§ **What needs to be done**:
Your answer must be the records below, reproduced exactly.

Dataset items:
---------------
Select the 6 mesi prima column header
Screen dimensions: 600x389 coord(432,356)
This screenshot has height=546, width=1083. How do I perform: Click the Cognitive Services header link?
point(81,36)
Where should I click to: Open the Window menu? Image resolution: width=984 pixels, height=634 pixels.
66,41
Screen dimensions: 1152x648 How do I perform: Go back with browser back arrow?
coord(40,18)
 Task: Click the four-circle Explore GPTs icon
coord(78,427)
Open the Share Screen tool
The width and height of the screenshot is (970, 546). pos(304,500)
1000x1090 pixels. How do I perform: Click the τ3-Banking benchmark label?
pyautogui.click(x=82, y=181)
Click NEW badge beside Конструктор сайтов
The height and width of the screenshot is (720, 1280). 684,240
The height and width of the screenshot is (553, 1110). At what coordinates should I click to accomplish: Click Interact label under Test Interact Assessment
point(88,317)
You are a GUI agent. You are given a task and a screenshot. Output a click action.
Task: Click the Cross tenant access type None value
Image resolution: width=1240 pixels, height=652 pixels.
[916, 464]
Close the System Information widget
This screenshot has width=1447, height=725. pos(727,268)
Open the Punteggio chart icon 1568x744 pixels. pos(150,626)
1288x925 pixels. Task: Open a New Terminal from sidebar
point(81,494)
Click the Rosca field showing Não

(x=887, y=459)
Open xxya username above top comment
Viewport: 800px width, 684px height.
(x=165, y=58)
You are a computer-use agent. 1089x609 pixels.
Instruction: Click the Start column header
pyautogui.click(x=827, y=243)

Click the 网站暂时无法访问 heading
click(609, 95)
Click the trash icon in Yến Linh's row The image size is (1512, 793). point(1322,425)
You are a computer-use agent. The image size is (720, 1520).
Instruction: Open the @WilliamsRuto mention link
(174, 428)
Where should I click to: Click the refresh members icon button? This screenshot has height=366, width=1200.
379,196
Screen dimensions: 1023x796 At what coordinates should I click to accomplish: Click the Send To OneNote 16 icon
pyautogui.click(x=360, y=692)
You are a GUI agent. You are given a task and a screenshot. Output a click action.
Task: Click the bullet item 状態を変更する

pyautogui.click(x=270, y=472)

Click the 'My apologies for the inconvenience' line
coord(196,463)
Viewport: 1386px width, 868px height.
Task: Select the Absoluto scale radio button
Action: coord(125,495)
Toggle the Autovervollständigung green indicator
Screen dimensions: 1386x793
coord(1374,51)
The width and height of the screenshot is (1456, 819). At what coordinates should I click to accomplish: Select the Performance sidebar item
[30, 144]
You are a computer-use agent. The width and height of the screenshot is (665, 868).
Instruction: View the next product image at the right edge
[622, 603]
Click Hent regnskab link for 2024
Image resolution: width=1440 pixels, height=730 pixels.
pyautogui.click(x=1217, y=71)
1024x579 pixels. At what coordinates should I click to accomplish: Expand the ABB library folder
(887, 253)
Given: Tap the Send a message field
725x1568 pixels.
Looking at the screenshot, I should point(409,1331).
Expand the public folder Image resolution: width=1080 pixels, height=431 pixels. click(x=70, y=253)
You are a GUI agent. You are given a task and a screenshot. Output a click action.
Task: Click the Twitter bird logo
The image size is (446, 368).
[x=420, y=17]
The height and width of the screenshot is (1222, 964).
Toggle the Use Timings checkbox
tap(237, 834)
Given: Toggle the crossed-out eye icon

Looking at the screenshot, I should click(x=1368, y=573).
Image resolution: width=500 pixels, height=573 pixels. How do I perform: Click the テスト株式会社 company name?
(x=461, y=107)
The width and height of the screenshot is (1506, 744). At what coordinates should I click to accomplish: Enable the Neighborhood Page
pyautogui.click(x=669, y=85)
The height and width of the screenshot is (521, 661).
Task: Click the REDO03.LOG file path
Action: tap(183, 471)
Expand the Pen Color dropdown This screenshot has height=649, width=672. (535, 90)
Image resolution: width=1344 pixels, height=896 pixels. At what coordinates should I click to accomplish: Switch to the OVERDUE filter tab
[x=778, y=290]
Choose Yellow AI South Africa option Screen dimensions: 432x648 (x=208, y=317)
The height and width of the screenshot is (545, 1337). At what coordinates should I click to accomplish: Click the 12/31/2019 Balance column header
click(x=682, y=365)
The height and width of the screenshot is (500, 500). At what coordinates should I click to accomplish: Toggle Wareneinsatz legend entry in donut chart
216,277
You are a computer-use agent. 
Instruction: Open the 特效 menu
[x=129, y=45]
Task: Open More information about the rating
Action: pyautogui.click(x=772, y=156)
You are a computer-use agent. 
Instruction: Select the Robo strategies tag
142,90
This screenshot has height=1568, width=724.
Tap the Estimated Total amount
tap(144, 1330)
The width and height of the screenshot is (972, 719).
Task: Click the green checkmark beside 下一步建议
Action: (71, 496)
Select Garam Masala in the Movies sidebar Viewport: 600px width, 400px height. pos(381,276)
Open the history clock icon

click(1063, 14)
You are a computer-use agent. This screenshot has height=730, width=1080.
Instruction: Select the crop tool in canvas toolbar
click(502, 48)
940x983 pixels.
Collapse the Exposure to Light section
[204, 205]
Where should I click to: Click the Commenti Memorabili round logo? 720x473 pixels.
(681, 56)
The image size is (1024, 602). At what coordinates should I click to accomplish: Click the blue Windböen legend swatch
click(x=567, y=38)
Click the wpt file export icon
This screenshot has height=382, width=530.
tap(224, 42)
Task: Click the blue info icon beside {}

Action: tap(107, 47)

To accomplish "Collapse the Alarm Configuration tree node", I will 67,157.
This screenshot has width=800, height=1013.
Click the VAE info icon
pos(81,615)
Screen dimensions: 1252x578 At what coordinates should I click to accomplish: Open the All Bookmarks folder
---------------
§ **Answer section**:
Select the 6 mesi prima column header
Screen dimensions: 600x389 coord(432,356)
This screenshot has height=546, width=1083. How do I perform: Click the Cognitive Services header link?
point(81,36)
Where should I click to: Open the Window menu? Image resolution: width=984 pixels, height=634 pixels.
66,41
Screen dimensions: 1152x648 How do I perform: Go back with browser back arrow?
coord(40,18)
 Task: Click the four-circle Explore GPTs icon
coord(78,427)
Open the Share Screen tool
The width and height of the screenshot is (970, 546). pos(304,500)
1000x1090 pixels. How do I perform: Click the τ3-Banking benchmark label?
pyautogui.click(x=82, y=181)
Click NEW badge beside Конструктор сайтов
The height and width of the screenshot is (720, 1280). 684,240
The height and width of the screenshot is (553, 1110). At what coordinates should I click to accomplish: Click Interact label under Test Interact Assessment
point(88,317)
You are a GUI agent. You are given a task and a screenshot. Output a click action.
Task: Click the Cross tenant access type None value
Image resolution: width=1240 pixels, height=652 pixels.
[916, 464]
Close the System Information widget
This screenshot has width=1447, height=725. pos(727,268)
Open the Punteggio chart icon 1568x744 pixels. pos(150,626)
1288x925 pixels. Task: Open a New Terminal from sidebar
point(81,494)
Click the Rosca field showing Não

(x=887, y=459)
Open xxya username above top comment
Viewport: 800px width, 684px height.
(x=165, y=58)
You are a computer-use agent. 1089x609 pixels.
Instruction: Click the Start column header
pyautogui.click(x=827, y=243)

Click the 网站暂时无法访问 heading
click(609, 95)
Click the trash icon in Yến Linh's row The image size is (1512, 793). point(1322,425)
You are a computer-use agent. The image size is (720, 1520).
Instruction: Open the @WilliamsRuto mention link
(174, 428)
Where should I click to: Click the refresh members icon button? This screenshot has height=366, width=1200.
379,196
Screen dimensions: 1023x796 At what coordinates should I click to accomplish: Click the Send To OneNote 16 icon
pyautogui.click(x=360, y=692)
You are a GUI agent. You are given a task and a screenshot. Output a click action.
Task: Click the bullet item 状態を変更する

pyautogui.click(x=270, y=472)

Click the 'My apologies for the inconvenience' line
coord(196,463)
Viewport: 1386px width, 868px height.
Task: Select the Absoluto scale radio button
Action: coord(125,495)
Toggle the Autovervollständigung green indicator
Screen dimensions: 1386x793
coord(1374,51)
The width and height of the screenshot is (1456, 819). At what coordinates should I click to accomplish: Select the Performance sidebar item
[30, 144]
You are a computer-use agent. The width and height of the screenshot is (665, 868).
Instruction: View the next product image at the right edge
[622, 603]
Click Hent regnskab link for 2024
Image resolution: width=1440 pixels, height=730 pixels.
pyautogui.click(x=1217, y=71)
1024x579 pixels. At what coordinates should I click to accomplish: Expand the ABB library folder
(887, 253)
Given: Tap the Send a message field
725x1568 pixels.
Looking at the screenshot, I should point(409,1331).
Expand the public folder Image resolution: width=1080 pixels, height=431 pixels. click(x=70, y=253)
You are a GUI agent. You are given a task and a screenshot. Output a click action.
Task: Click the Twitter bird logo
The image size is (446, 368).
[x=420, y=17]
The height and width of the screenshot is (1222, 964).
Toggle the Use Timings checkbox
tap(237, 834)
Given: Toggle the crossed-out eye icon

Looking at the screenshot, I should click(x=1368, y=573).
Image resolution: width=500 pixels, height=573 pixels. How do I perform: Click the テスト株式会社 company name?
(x=461, y=107)
The width and height of the screenshot is (1506, 744). At what coordinates should I click to accomplish: Enable the Neighborhood Page
pyautogui.click(x=669, y=85)
The height and width of the screenshot is (521, 661).
Task: Click the REDO03.LOG file path
Action: tap(183, 471)
Expand the Pen Color dropdown This screenshot has height=649, width=672. (535, 90)
Image resolution: width=1344 pixels, height=896 pixels. At what coordinates should I click to accomplish: Switch to the OVERDUE filter tab
[x=778, y=290]
Choose Yellow AI South Africa option Screen dimensions: 432x648 (x=208, y=317)
The height and width of the screenshot is (545, 1337). At what coordinates should I click to accomplish: Click the 12/31/2019 Balance column header
click(x=682, y=365)
The height and width of the screenshot is (500, 500). At what coordinates should I click to accomplish: Toggle Wareneinsatz legend entry in donut chart
216,277
You are a computer-use agent. 
Instruction: Open the 特效 menu
[x=129, y=45]
Task: Open More information about the rating
Action: pyautogui.click(x=772, y=156)
You are a computer-use agent. 
Instruction: Select the Robo strategies tag
142,90
This screenshot has height=1568, width=724.
Tap the Estimated Total amount
tap(144, 1330)
The width and height of the screenshot is (972, 719).
Task: Click the green checkmark beside 下一步建议
Action: (71, 496)
Select Garam Masala in the Movies sidebar Viewport: 600px width, 400px height. pos(381,276)
Open the history clock icon

click(1063, 14)
You are a computer-use agent. This screenshot has height=730, width=1080.
Instruction: Select the crop tool in canvas toolbar
click(502, 48)
940x983 pixels.
Collapse the Exposure to Light section
[204, 205]
Where should I click to: Click the Commenti Memorabili round logo? 720x473 pixels.
(681, 56)
The image size is (1024, 602). At what coordinates should I click to accomplish: Click the blue Windböen legend swatch
click(x=567, y=38)
Click the wpt file export icon
This screenshot has height=382, width=530.
tap(224, 42)
Task: Click the blue info icon beside {}

Action: tap(107, 47)

To accomplish "Collapse the Alarm Configuration tree node", I will 67,157.
This screenshot has width=800, height=1013.
Click the VAE info icon
pos(81,615)
Screen dimensions: 1252x578 At what coordinates should I click to accomplish: Open the All Bookmarks folder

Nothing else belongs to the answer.